I am interested in making a smoke like particle system. I have searched kinda deep into some of the threads, and found some info. I read a great deal of george toledo sample thread. And got that I need lots of Interpolation and a particle system to do any thing remotely interesting. I think that is what I got, hard to tell. George you do a good job of keep your work yours. Which i can understand 100%.

But so my real question is do I need Kineme3D or QuartzCrystal to make smoke in Quartz Composer?

Am I thinking about this right? Small particles. Lots of them, I am guessing. Some gravity. A pretty short lifetime, or long lifetime? Do i need an image of some sort to make it look more real?

Help much appreciated

gtoledo3's picture
Re: Making Smoke like Particle system

http://www.quartzcompositions.com/phpBB2/upload/details.php?file=118

I remember thinking this was an interesting approach that I saw recently... (linked above). It amounts to a standard particle generator and a good texture. The one above is sort of funky in that it has feedback rendering enabled in the Render In Image's settings, but there is a clear patch, so it's sort of pointless for feedback rendering to be enabled, and they left the particle system named "comets" or something (must have been adapted from something else?). It looks fair, but it isn't necessarily 100% on point.

There are many different types of smoke looks, and whether or not it needs to be 3d or if it could be 2d might effect your approach. For a traditional legitimate "offline" approach, lots of particles might be cool, but with realtime animation you are better off to have more "particles" built into your texture image, so that you seemingly have many more particles than you are truly generating with the particle systems.

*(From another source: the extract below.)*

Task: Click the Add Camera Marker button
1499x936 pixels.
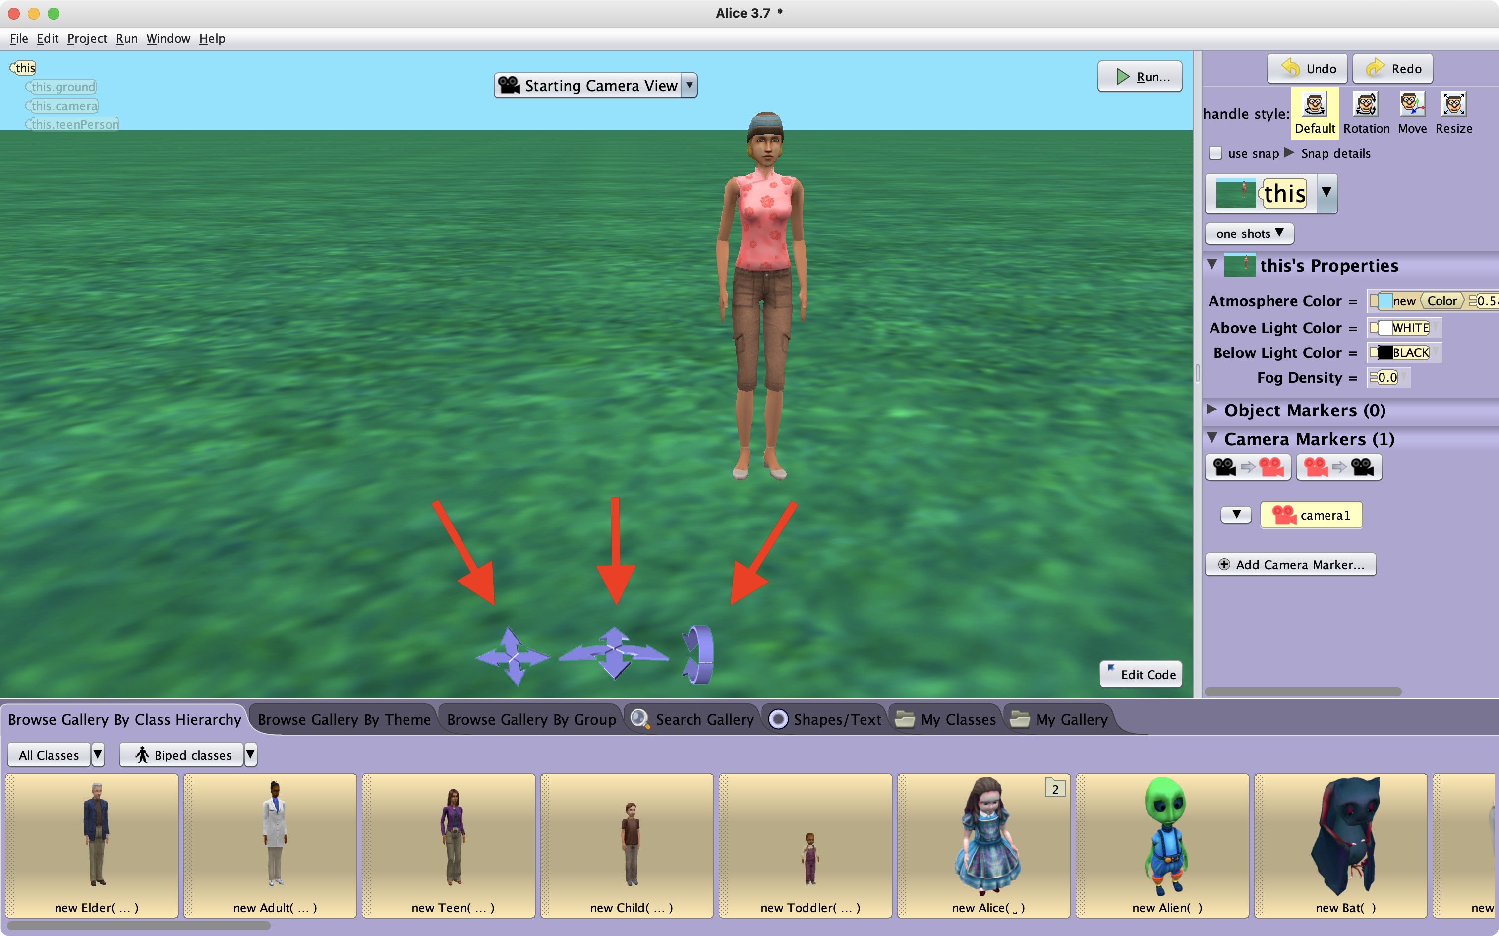Action: tap(1290, 564)
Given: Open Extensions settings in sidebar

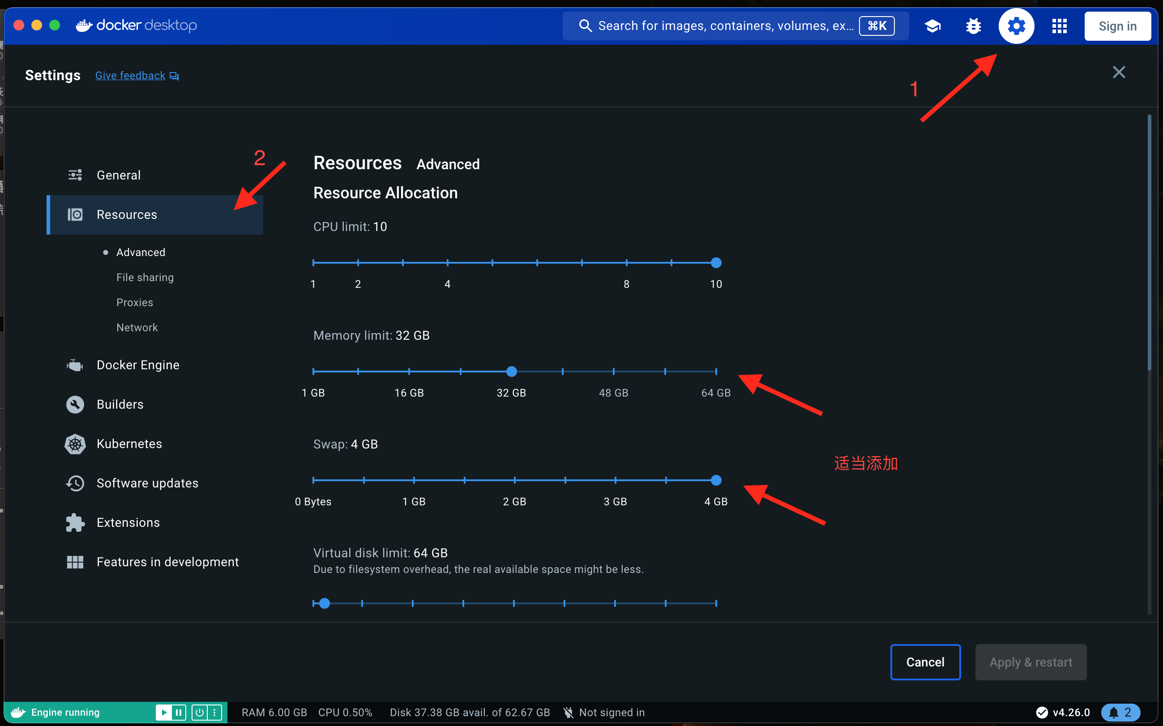Looking at the screenshot, I should [x=128, y=522].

If you don't need to navigate around, and it can just be "2D" then you can use stuff like the accumulator patch to make a cool haze that can amp up smokiness... the GL Tools plugin has some examples, one of which is called "GL Tools - Spline Feedback". That has a good example of how to hook up an accumulator (you won't need the Bayer Dither though, and you probably want to hook the pixel w/h of the accumulator to an image dimensions, which should be hooked to whatever your source image is).

SomeKid's picture
Thank you

Thank you sir. Greatly appreciated.

I will look into the link and explore some of the ideas you suggested.